En effet, provoquer ne signifie pas vouloir, on ne « veut » pas une rencontre. Il n’est d’ailleurs pas rare de pouvoir témoigner d’un vouloir conduisant à une impasse. Autrement dit, la surprise a sa place dans la rencontre. Pas de recette magique, pas de protocole, pas de mode d’emploi. Non, rien de tout ça.

Mais alors, comment provoquer la rencontre ?

En se promenant, une promenade vide d’intention – puisqu’il ne s’agit pas là de vouloir –, mais pas vide de désir, un désir orienté vers la singularité du sujet. Il s’agit d’être distrait de toute intention ; il s’agit aussi d’être averti de sa propre singularité. Car oui, une rencontre n’est pas à sens unique. Nous prenons ce que le sujet apporte et le sujet nous prend quelque chose. Une rencontre produit une perte, quand la satisfaction de l’un rencontre la satisfaction de l’autre.

Une promenade sur des chemins de traverse au bout desquels il sera possible de dire les résultats logiques dans l’après-coup.

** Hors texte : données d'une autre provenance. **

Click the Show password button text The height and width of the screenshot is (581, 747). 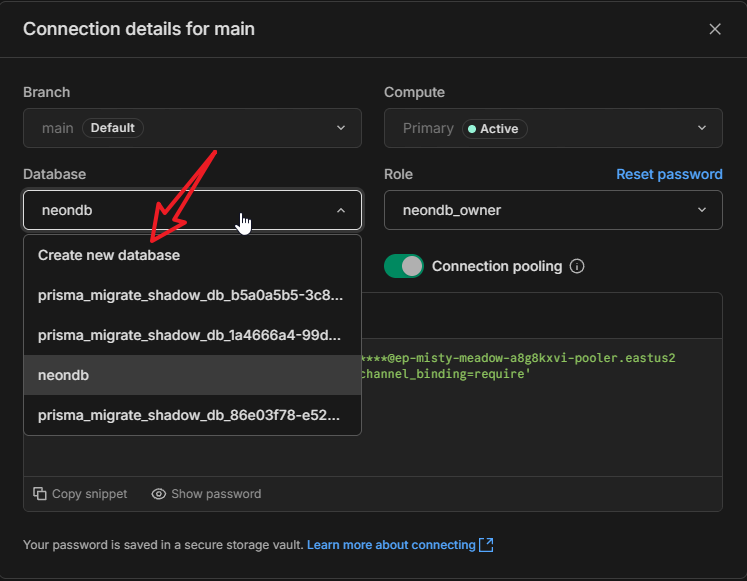tap(216, 494)
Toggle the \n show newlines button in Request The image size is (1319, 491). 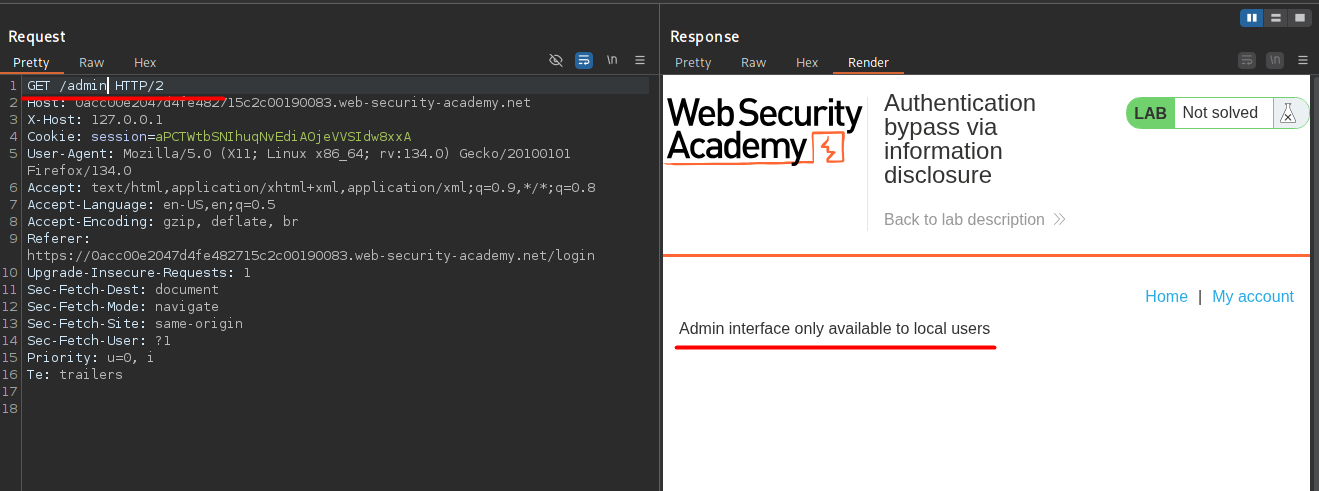tap(612, 61)
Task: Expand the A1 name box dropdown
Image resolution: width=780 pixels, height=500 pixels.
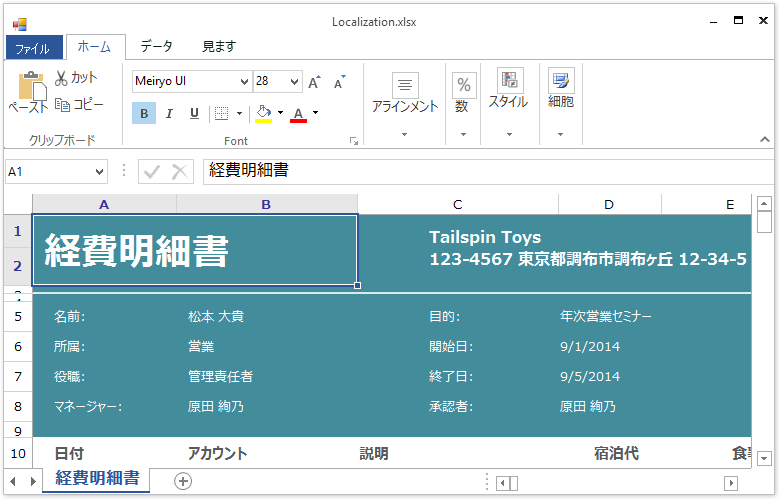Action: (x=98, y=172)
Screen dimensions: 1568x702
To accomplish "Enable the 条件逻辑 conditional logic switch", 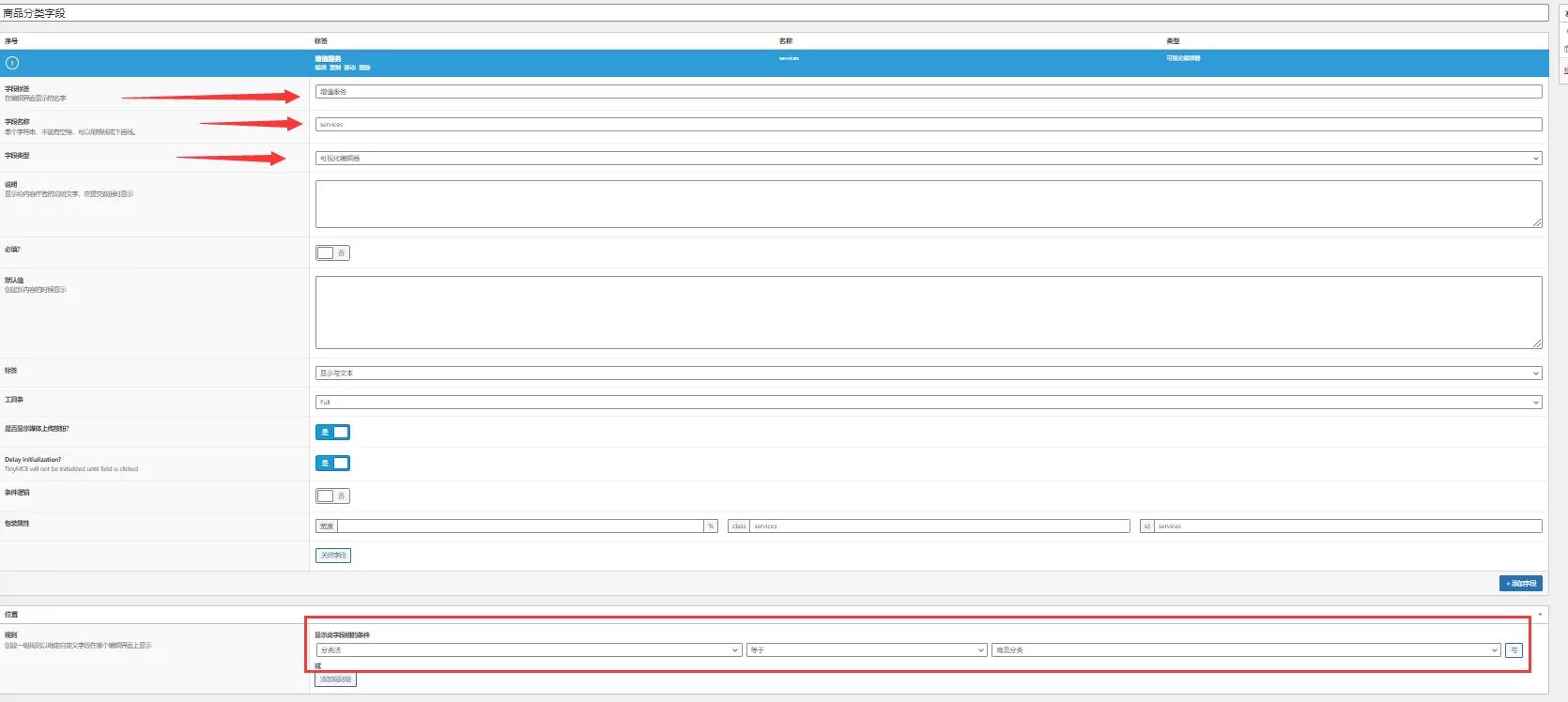I will pyautogui.click(x=332, y=496).
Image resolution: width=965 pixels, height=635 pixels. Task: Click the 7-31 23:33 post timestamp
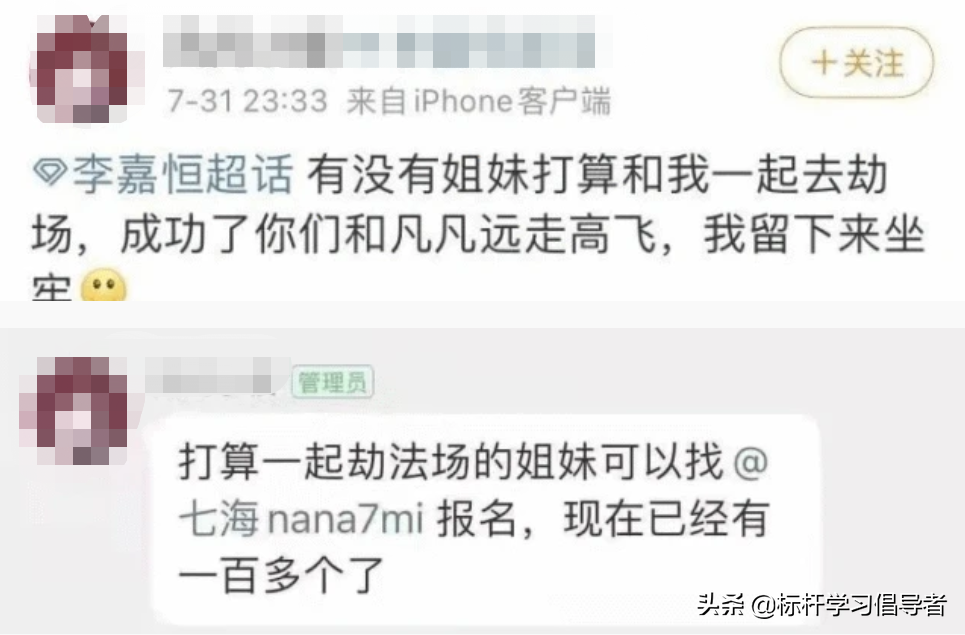pos(247,101)
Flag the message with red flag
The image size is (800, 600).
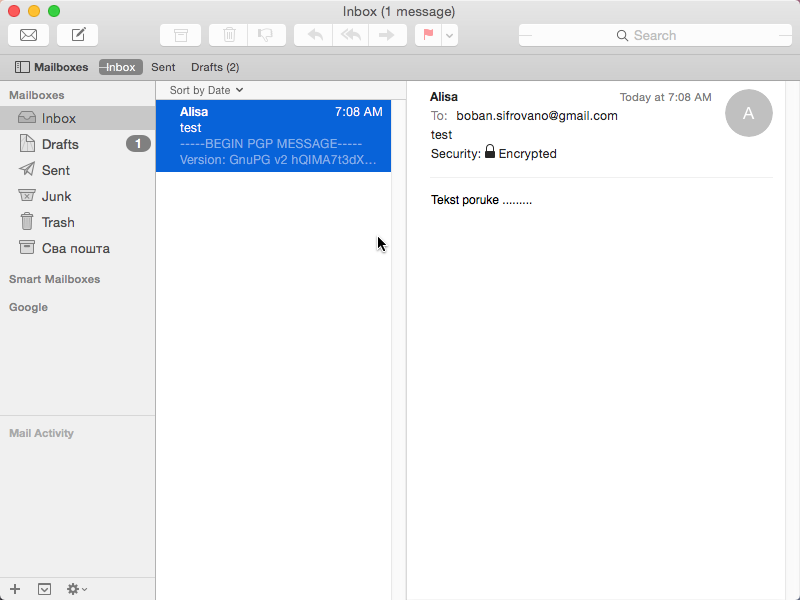click(428, 35)
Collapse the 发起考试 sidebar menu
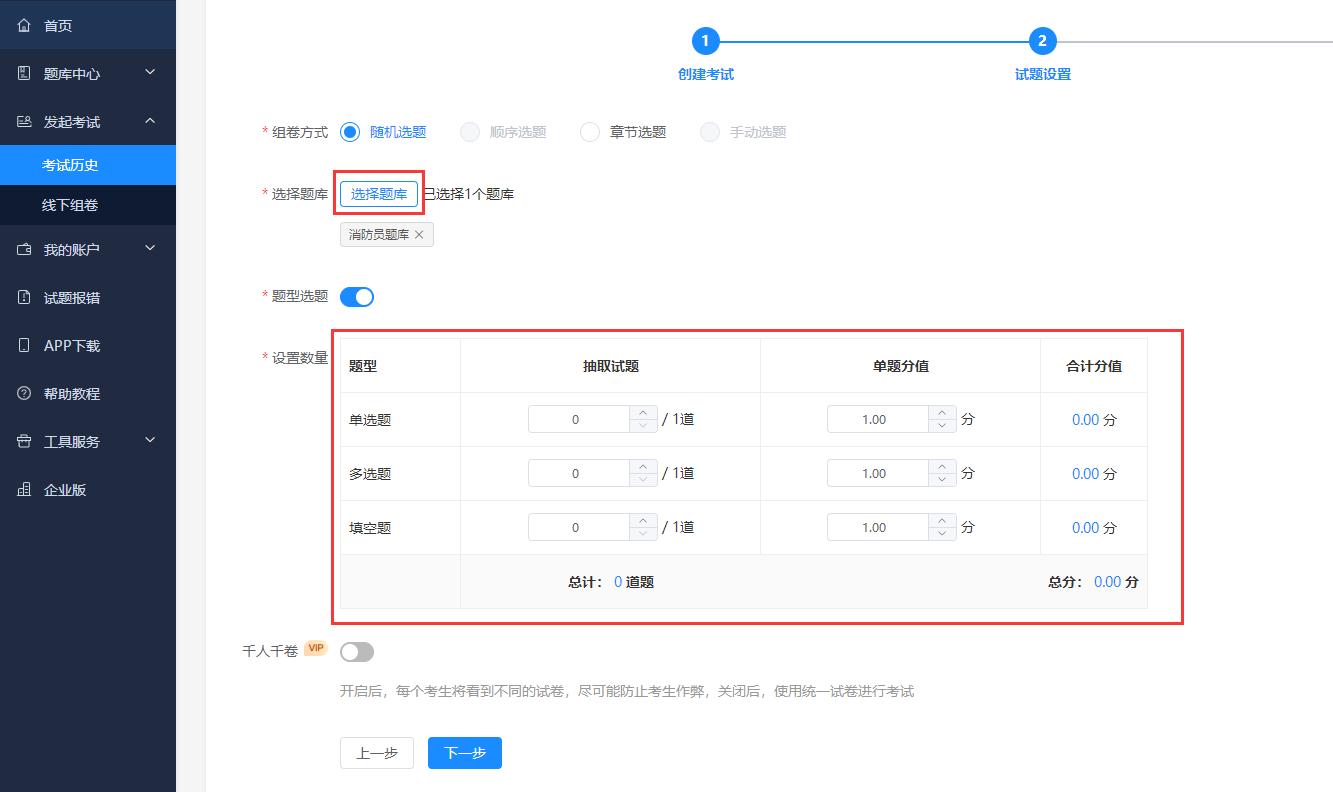 (88, 121)
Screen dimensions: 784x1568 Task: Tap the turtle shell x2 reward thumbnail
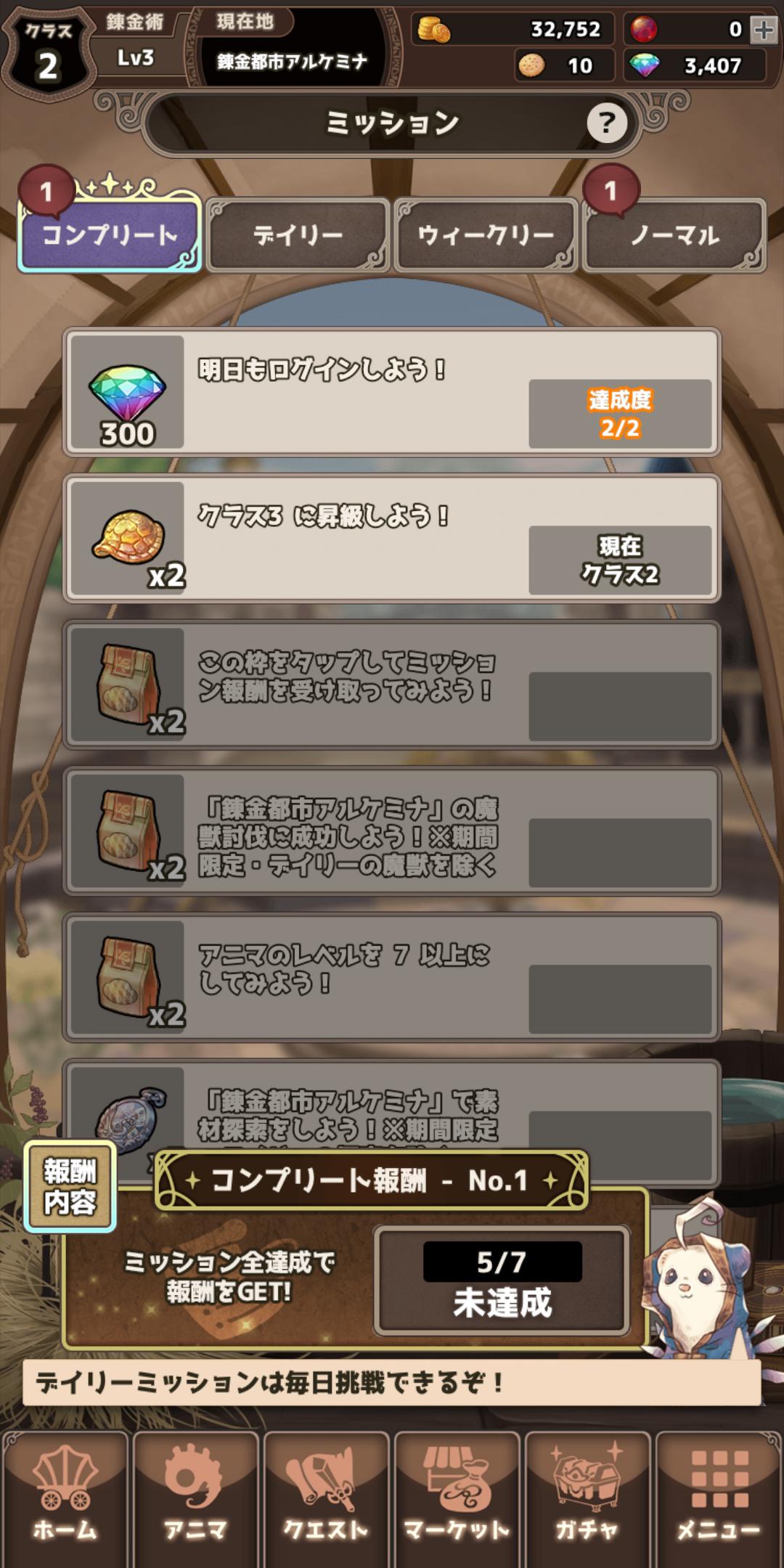coord(127,539)
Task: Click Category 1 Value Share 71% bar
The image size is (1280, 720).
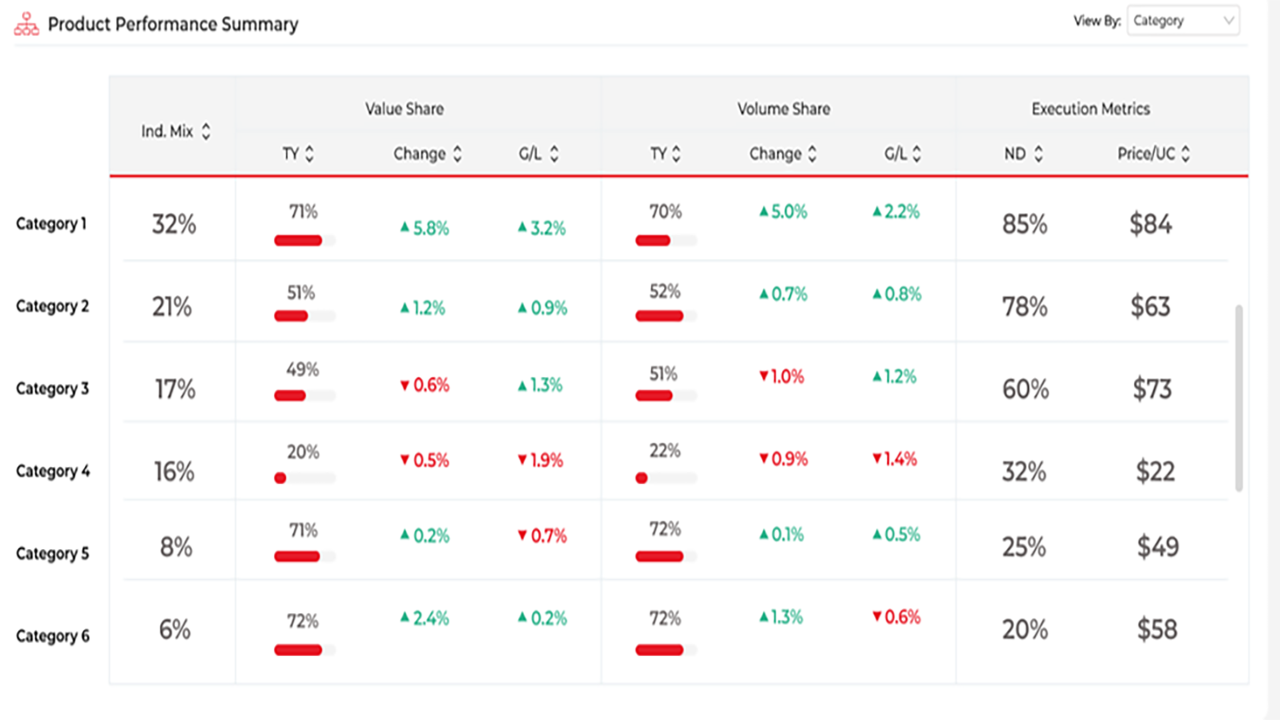Action: coord(304,240)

Je repense à cet enfant avec lequel j’ai travaillé durant mon premier stage, il y a de ça quelques années. Finalement, ma première rencontre avec l’autisme. En retrait constant, Tom n’avait de cesse de faire tourner des objets sur eux-mêmes, cela s’accompagnait parfois de rires, mais souvent de pleurs. Il pouvait également tourner sur lui-même, seul dans un coin de la pièce ou du jardin. Naïvement, j’avais tenté de faire tourner les objets de la façon dont il le faisait sans y parvenir bien sûr. Coup dans l’eau ? Pas si sûr. Je me souviens avoir pu dire à l’intervenante que je ne comprenais pas comment il arrivait à faire tourner tout objet de façon si adroite, que j’avais essayé, mais que je n’y arrivais pas. Quelques jours plus tard, Tom est venu me prendre les mains et m’a entrainée dans un tournoiement à deux, durant de longues minutes. Pour m’apprendre par la suite à faire tourner les objets comme lui. Là où il pouvait y avoir de l’angoisse dans l’itération de ses manipulations, la rencontre a permis à ce que l’itération puisse provoquer un petit peu de joie. Ces moments d’enseignement de sa part, tentant inlassablement de m’apprendre à faire tourner les objets, s’accompagnaient d’éclats de rire, puisque bien sûr je n’y suis jamais parvenue. Et tant mieux.